Het zou nogal arrogant zijn van ons individueel of als genootschap er aanspraak op te maken die leer te bezitten, en, nog erger, dat wij er de enige voogden over zouden zijn. Als ik uitga van mijzelf, beschouw ik mezelf als een nederige, beginnende student van de nog maar weinige facetten van zo’n leer die voor ons via de literatuur openlijk toegankelijk zijn, en dat dan nog binnen het zeer beperkte begripsvermogen van mijn geest. Dit te zeggen is geen valse bescheidenheid, maar het vaststellen van een feit. Wat kunnen we zeggen over deze geheime leer waarvan we, hoe geleerd en sensitief we ook mogen zijn, op z’n best de uiterlijke vorm kunnen waarnemen?

Wat betekent geheim? Zou het in deze tijd van openheid, en waarin iedereen kan lezen en schrijven en toegang heeft tot de wetenschap en filosofie, niet bevredigender zijn voor de mensheid om deze leer openlijk te onderwijzen? Of bestaat er een kaste van priesters of ingewijden die de geheime kennis voor zichzelf willen houden, ontoegankelijk voor ieder die niet tot hun kringen behoort, om altijd over de massa’s te kunnen heersen?

--

== OPDRACHTEN ==
1. Schrijf elke vraag over die in het tekstfragment over de geheime leer voorkomt.
2. Beantwoord aan de hand van het tekstfragment de volgende vragen.
(a) Wat zou volgens de tekst nog erger zijn dan aanspraak maken op het bezit van de leer?
(b) Als wat beschouwt de schrijver zichzelf?
(c) Wat kan of heeft iedereen volgens de tekst in deze tijd van openheid?
De regels die hierna volgen hebben hier niets mee te maken.

--

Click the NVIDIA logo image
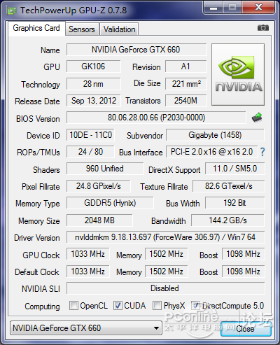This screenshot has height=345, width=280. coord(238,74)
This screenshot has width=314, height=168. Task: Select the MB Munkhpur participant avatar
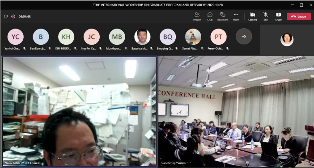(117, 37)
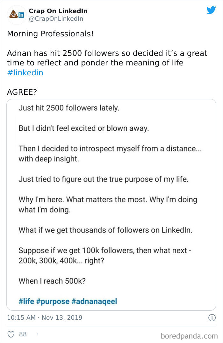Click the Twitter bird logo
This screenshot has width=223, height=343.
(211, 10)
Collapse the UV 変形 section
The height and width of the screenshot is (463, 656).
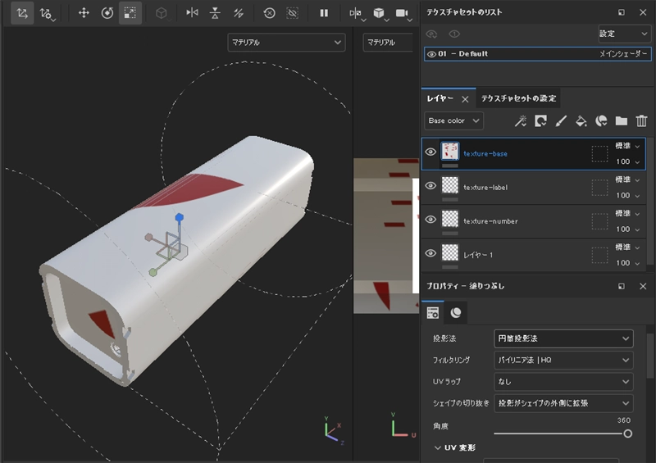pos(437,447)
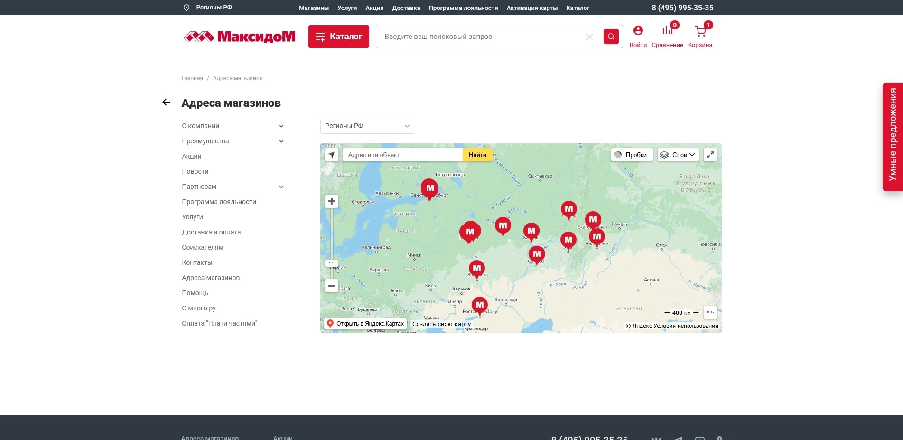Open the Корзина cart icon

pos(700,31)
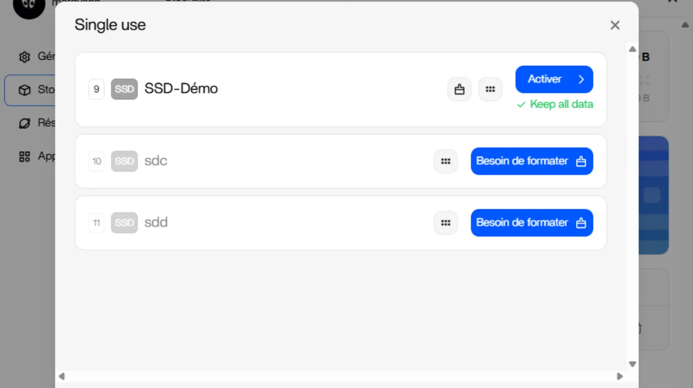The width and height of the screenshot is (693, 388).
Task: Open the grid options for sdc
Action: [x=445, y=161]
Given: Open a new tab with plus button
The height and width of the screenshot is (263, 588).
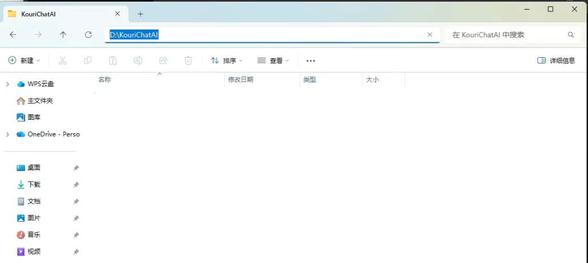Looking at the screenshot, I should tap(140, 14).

--

== UITWERKINGEN ==
1.
- Wat kunnen we zeggen over deze geheime leer waarvan we, hoe geleerd en sensitief we ook mogen zijn, op z'n best de uiterlijke vorm kunnen waarnemen?
- Wat betekent geheim?
- Zou het in deze tijd van openheid, en waarin iedereen kan lezen en schrijven en toegang heeft tot de wetenschap en filosofie, niet bevredigender zijn voor de mensheid om deze leer openlijk te onderwijzen?
- Of bestaat er een kaste van priesters of ingewijden die de geheime kennis voor zichzelf willen houden, ontoegankelijk voor ieder die niet tot hun kringen behoort, om altijd over de massa's te kunnen heersen?

2.
(a) Dat wij er de enige voogden over zouden zijn.
(b) Als een nederige, beginnende student van de nog maar weinige facetten van zo'n leer die via de literatuur openlijk toegankelijk zijn.
(c) Iedereen kan lezen en schrijven en heeft toegang tot de wetenschap en filosofie.